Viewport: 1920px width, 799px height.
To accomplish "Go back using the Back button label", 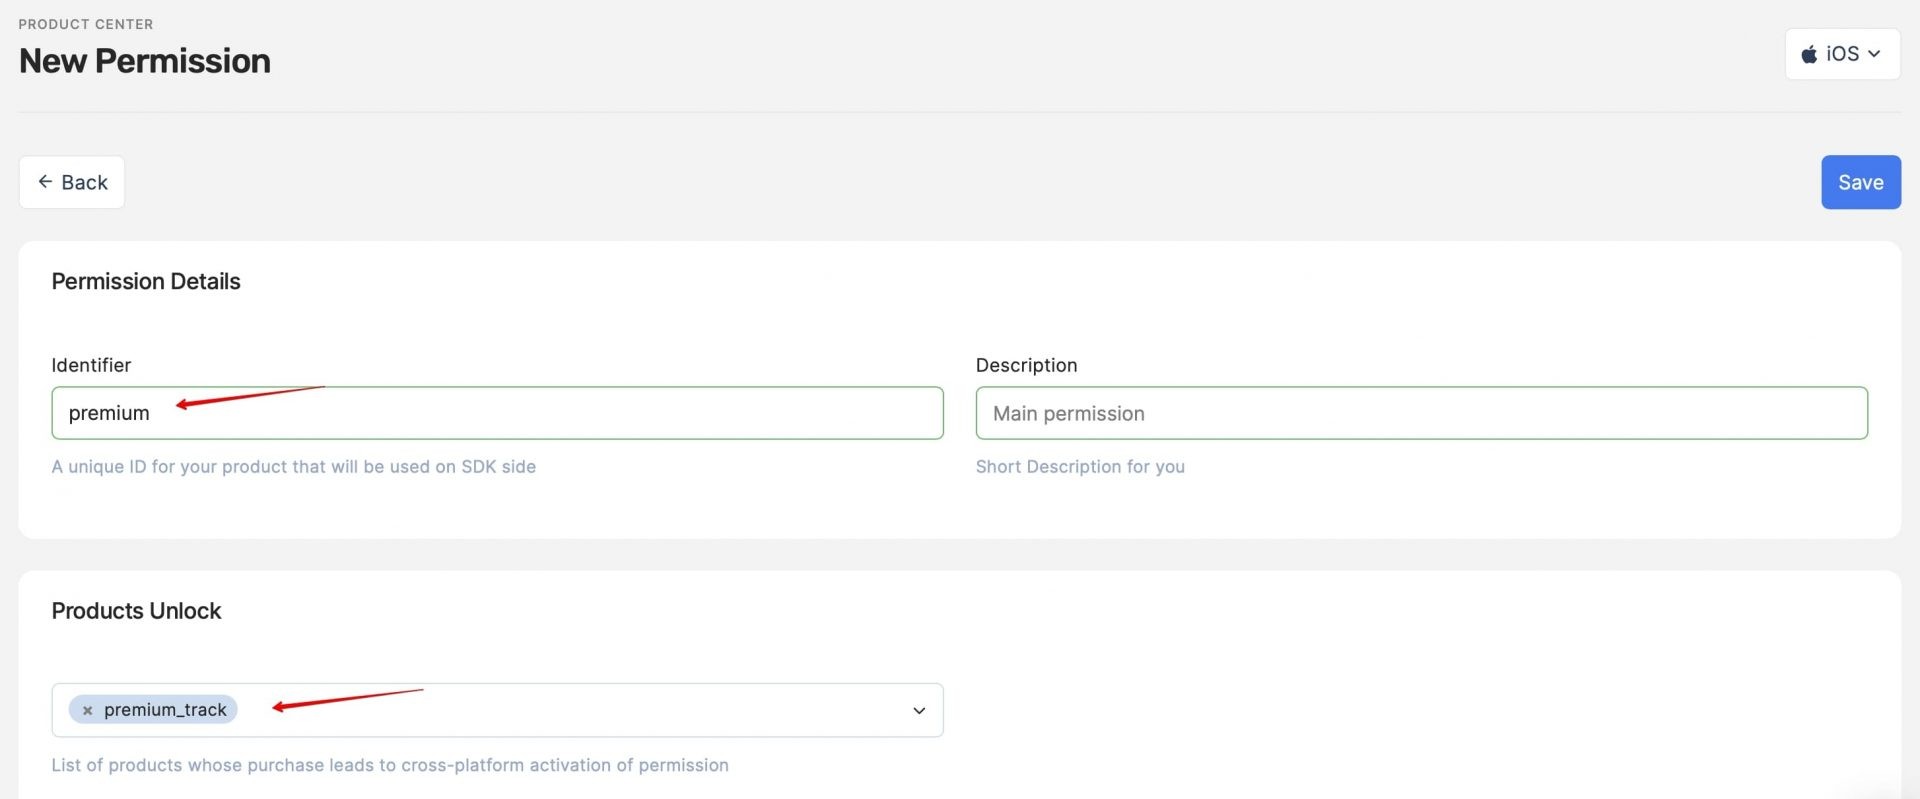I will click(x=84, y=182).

......

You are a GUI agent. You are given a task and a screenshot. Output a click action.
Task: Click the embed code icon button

......

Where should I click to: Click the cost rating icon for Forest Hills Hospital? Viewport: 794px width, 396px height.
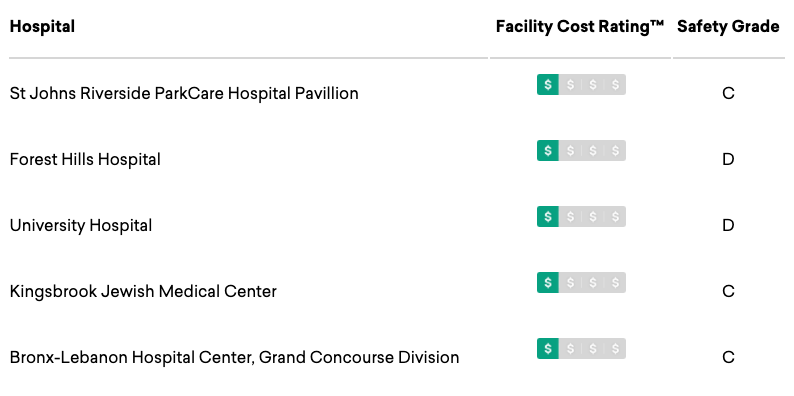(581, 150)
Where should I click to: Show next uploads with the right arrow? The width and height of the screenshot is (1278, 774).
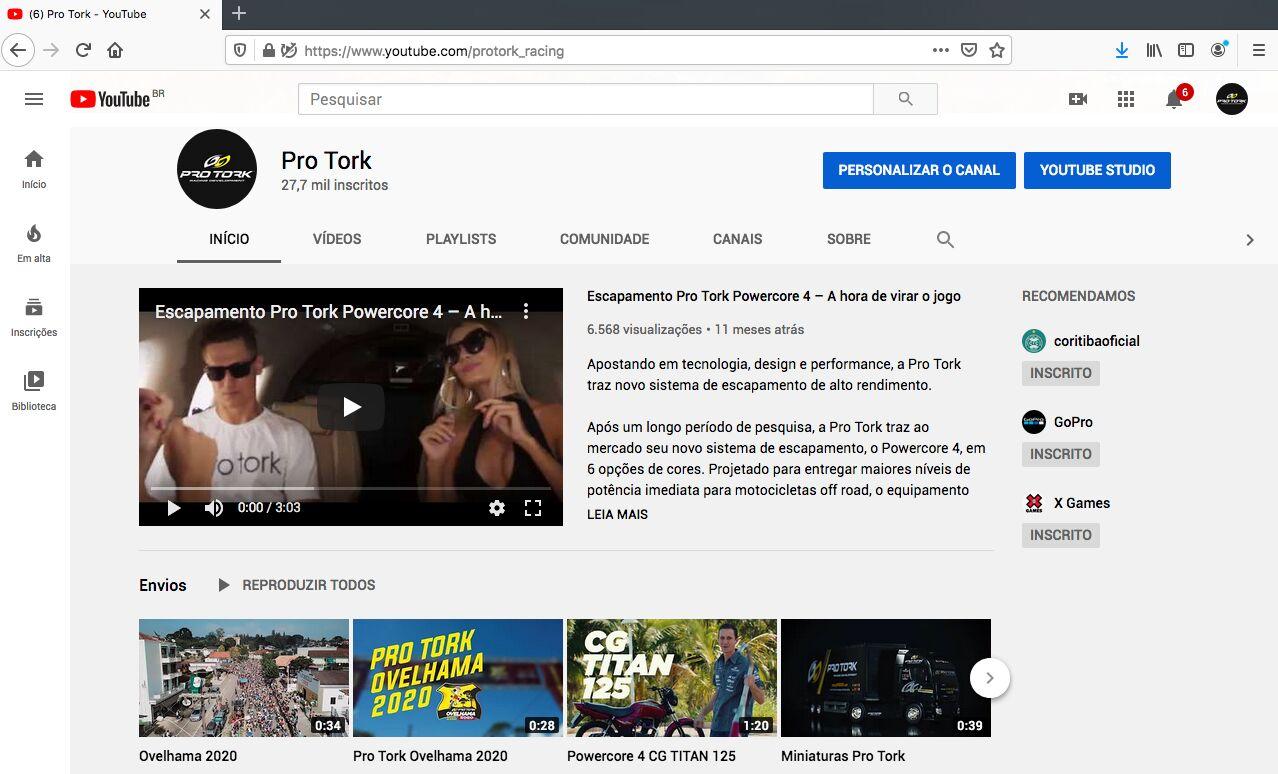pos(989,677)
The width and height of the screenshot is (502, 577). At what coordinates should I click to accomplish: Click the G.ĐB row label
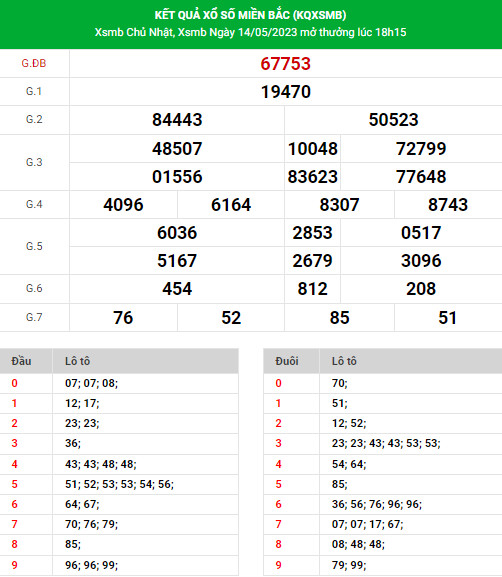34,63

......

▶ **YOUR GOAL**
Can you copy out everything in the records from the line containing "You are a GUI" down to the line containing "Task: Click the embed code icon button", keeping both of those lines and changing nothing?

▶ **SOLUTION FOR THIS EXERCISE**
You are a GUI agent. You are given a task and a screenshot. Output a click action.
Task: Click the embed code icon button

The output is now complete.